Рэнсом молчал, и это убедило Мадлен в том, что она попала в самую точку.
– Мы очень похожи друг на друга, не спорь, – добавила она, смягчаясь. – К сожалению, похожи гораздо больше, чем мне самой хотелось бы…
– Ну, мы не совсем похожи, – улыбнулся он. – У меня, к примеру, гораздо лучше бицепсы.
– А у меня манеры.
– Когда как, – проворчал Рэнсом.
– Ну… – Мадлен вздохнула. – Чаще всего я веду себя вполне прилично. Отец с детства приучил меня добросовестно относиться к своим обязанностям, а мама научила быть леди. Это оставляло не так уж много возможностей для… раскованного поведения.
– Но, оставаясь вдвоем со мной, ты ведешь себя довольно раскованно, – заметил Рэнсом. – Особенно когда мне неприятно от тебя что-то слышать.
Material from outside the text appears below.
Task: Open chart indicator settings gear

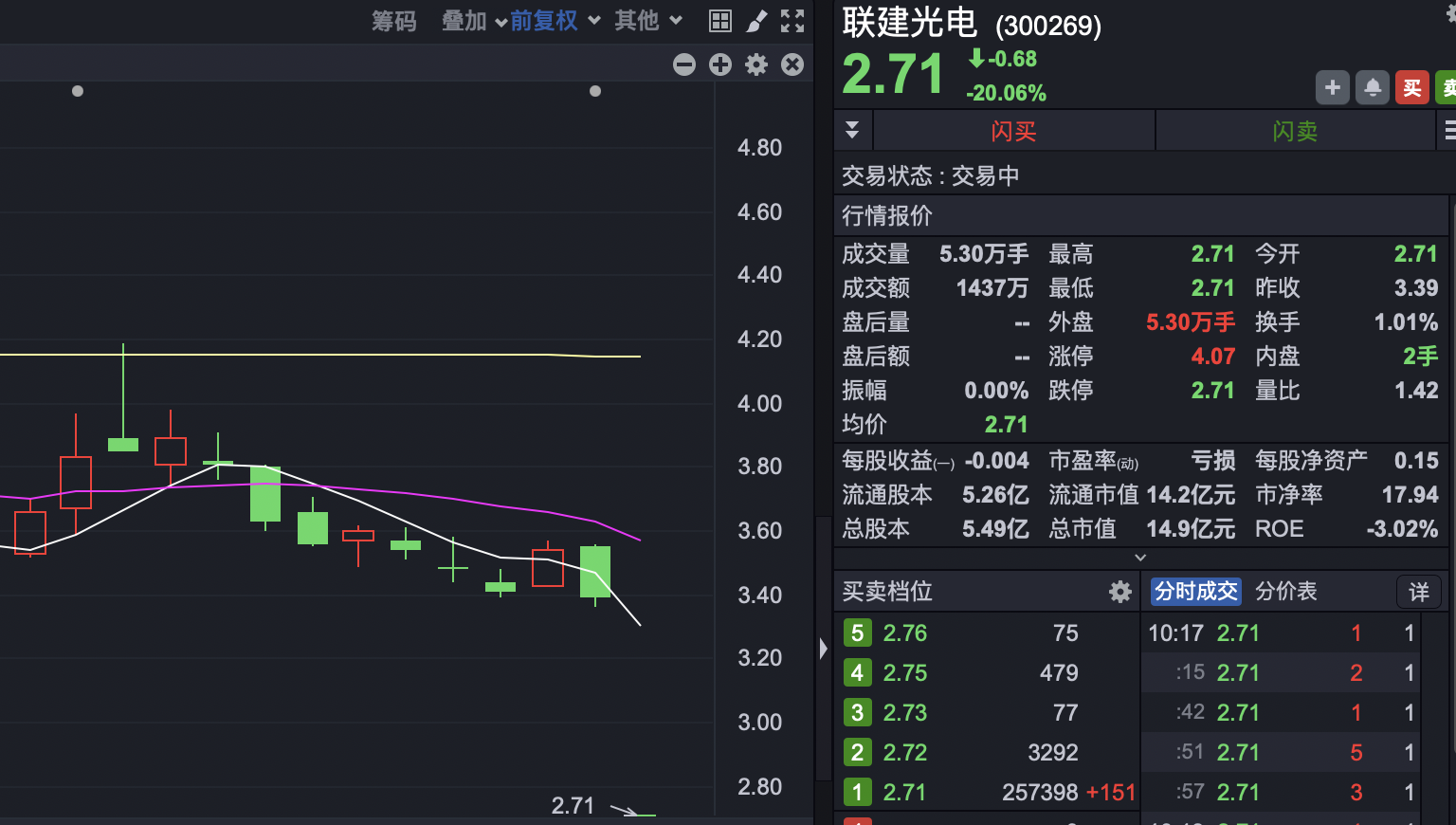Action: click(x=755, y=64)
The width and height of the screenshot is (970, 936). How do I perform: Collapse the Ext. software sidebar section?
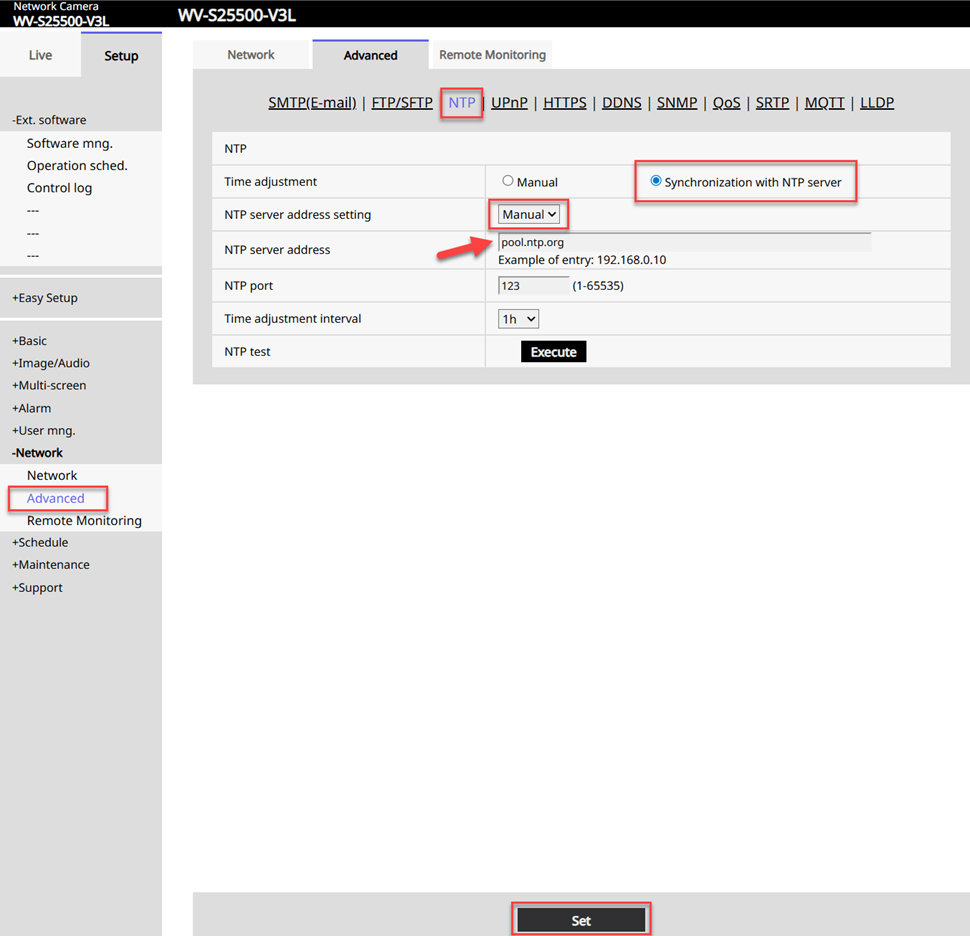pos(49,120)
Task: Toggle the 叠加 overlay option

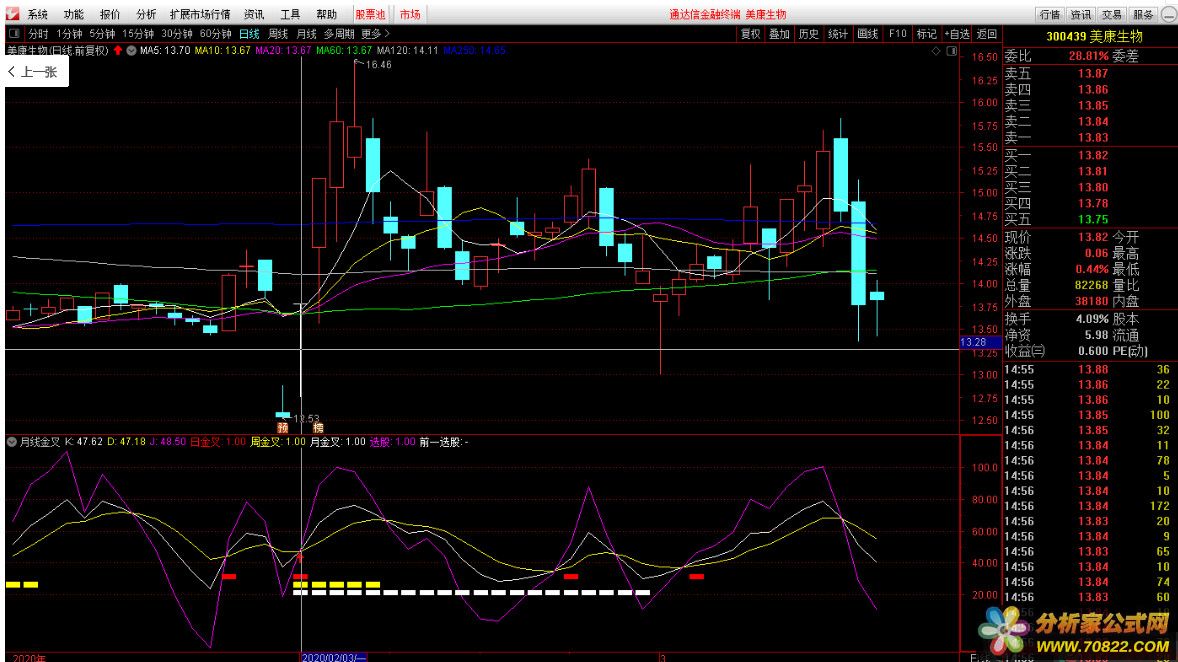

– Верно, – призналась Мадлен, удивляясь тому, что Рэнсом говорил правду: с ним она не церемонилась, это уж точно…
– Что же получается, – продолжал Рэнсом, – совершенная особа, взвалившая на свои хрупкие плечи такую ношу, от которой и крепкий мужчина взвыл бы.
– Я иногда и вою, – призналась Мадлен. – Правда, этого никто не видит.
Рэнсом взял ее ладонь и прижал к своей груди – так, чтобы она могла чувствовать биение его сердца.
– Я вижу, Мадлен. Я понял это в ту самую минуту, когда увидел тебя впервые, там, в баре. И с тех пор я вижу тебя насквозь каждый раз, когда ты только позволяешь мне это. – Он вздохнул и добавил: – А иногда даже когда тебе этого не хочется.